(Stored items)
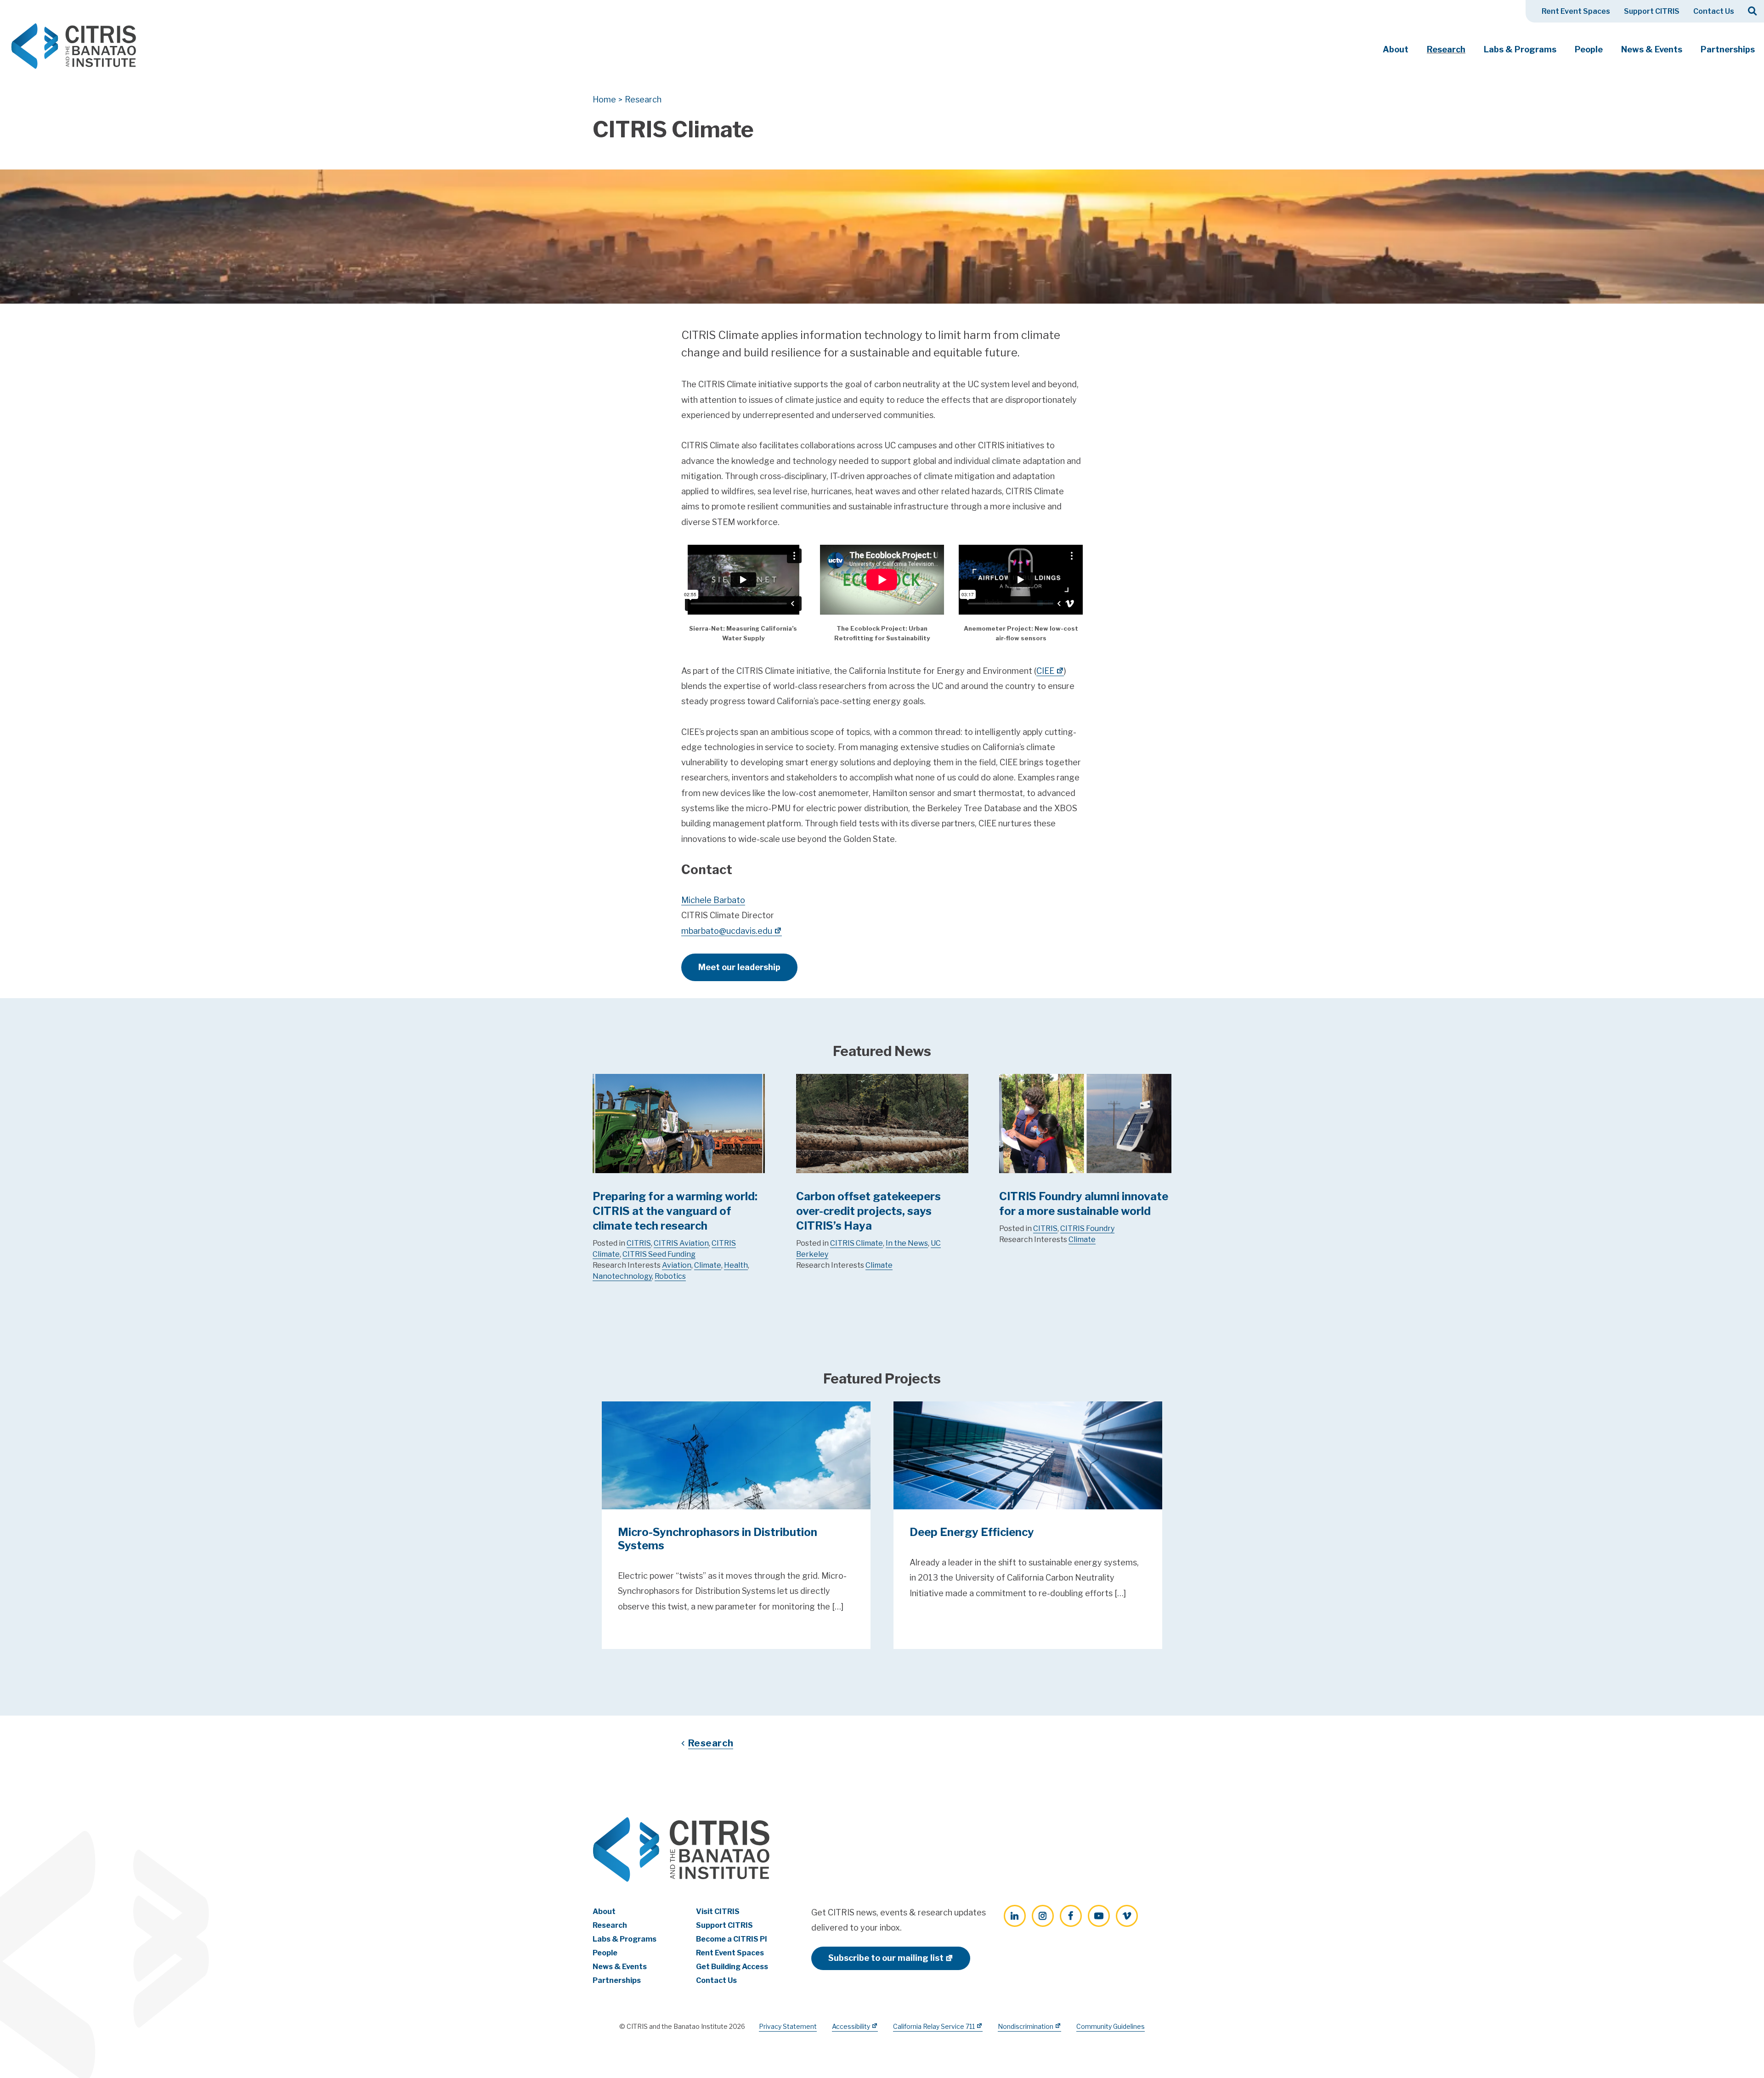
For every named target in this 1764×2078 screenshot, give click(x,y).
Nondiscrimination (1025, 2026)
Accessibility (851, 2026)
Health (736, 1265)
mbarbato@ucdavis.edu (726, 931)
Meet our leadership (739, 967)
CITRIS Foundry (1087, 1228)
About (1395, 49)
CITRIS (639, 1243)
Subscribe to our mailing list (886, 1958)
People (1589, 49)
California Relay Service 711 (934, 2026)
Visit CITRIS (718, 1911)
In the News (907, 1243)
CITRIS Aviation (681, 1243)
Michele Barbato (713, 900)
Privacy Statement (788, 2026)
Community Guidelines (1110, 2026)
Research (1446, 49)
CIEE (1045, 671)
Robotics (670, 1276)
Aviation (676, 1265)
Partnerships (1728, 49)
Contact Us (1713, 11)
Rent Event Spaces (1576, 11)
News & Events (1651, 49)
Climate (707, 1265)
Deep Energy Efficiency (972, 1532)
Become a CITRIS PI (731, 1939)
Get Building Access (732, 1966)
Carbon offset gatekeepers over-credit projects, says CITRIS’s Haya (868, 1211)
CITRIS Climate (856, 1243)
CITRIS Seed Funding (658, 1254)
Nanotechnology (622, 1276)
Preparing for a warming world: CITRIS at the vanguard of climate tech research (675, 1211)
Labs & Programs (1520, 49)
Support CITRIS (1651, 11)
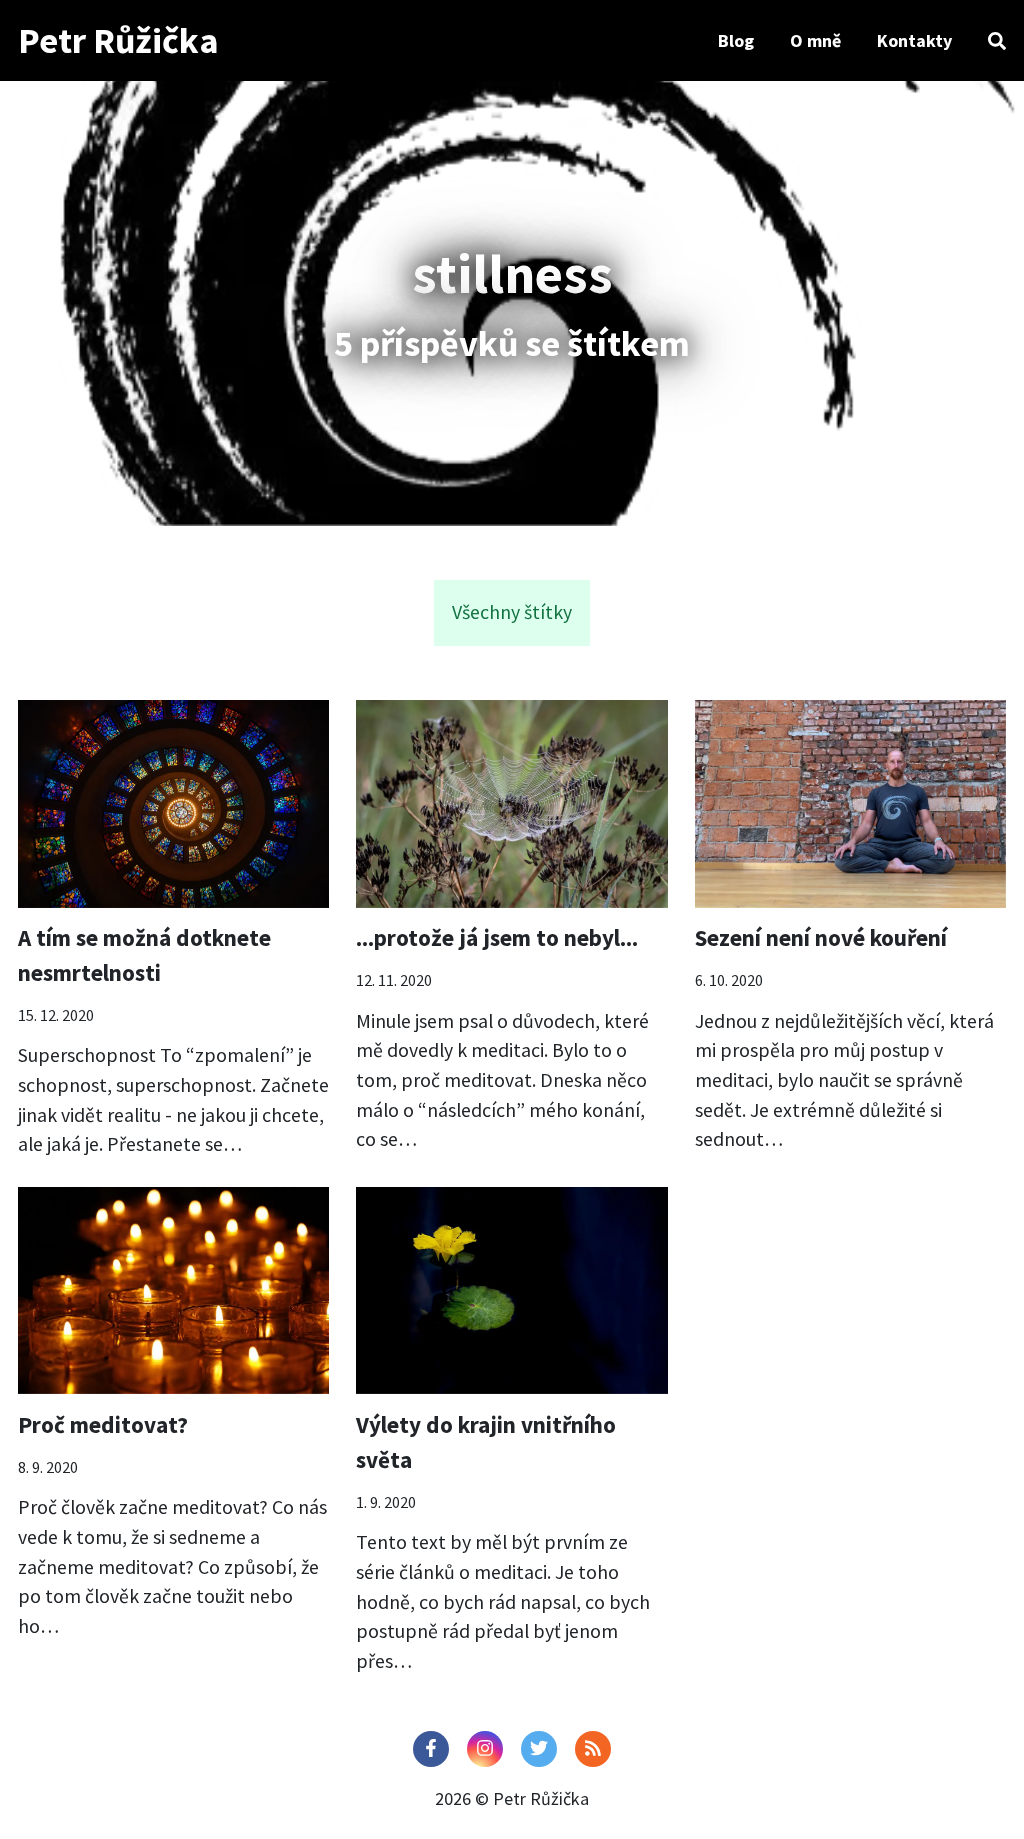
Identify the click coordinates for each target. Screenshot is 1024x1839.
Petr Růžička (118, 40)
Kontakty (914, 40)
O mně (815, 40)
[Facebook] (431, 1749)
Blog (736, 40)
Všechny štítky (512, 612)
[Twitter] (539, 1749)
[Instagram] (485, 1749)
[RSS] (593, 1749)
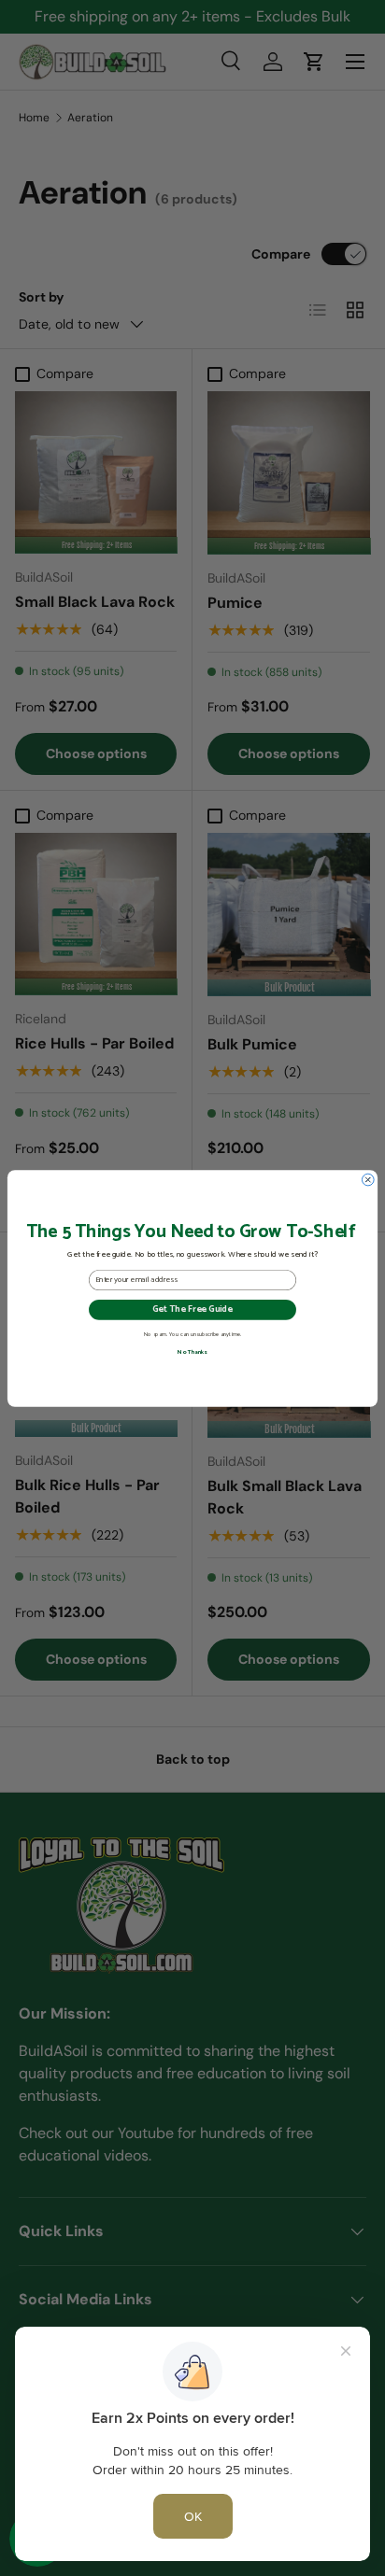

§ **EXERCISE AIM**: Print only the lines from the first line of the data above through the one containing "Get Building Access (732, 1966)", exactly as they are, with pictures omitted.

§ **RESULT**:
For every named target in this 1764×2078 screenshot, give click(x,y).
Nondiscrimination (1025, 2026)
Accessibility (851, 2026)
Health (736, 1265)
mbarbato@ucdavis.edu (726, 931)
Meet our leadership (739, 967)
CITRIS Foundry (1087, 1228)
About (1395, 49)
CITRIS (639, 1243)
Subscribe to our mailing list (886, 1958)
People (1589, 49)
California Relay Service 711 (934, 2026)
Visit CITRIS (718, 1911)
In the News (907, 1243)
CITRIS Aviation (681, 1243)
Michele Barbato (713, 900)
Privacy Statement (788, 2026)
Community Guidelines (1110, 2026)
Research (1446, 49)
CIEE (1045, 671)
Robotics (670, 1276)
Aviation (676, 1265)
Partnerships (1728, 49)
Contact Us (1713, 11)
Rent Event Spaces (1576, 11)
News & Events (1651, 49)
Climate (707, 1265)
Deep Energy Efficiency (972, 1532)
Become a CITRIS PI (731, 1939)
Get Building Access (732, 1966)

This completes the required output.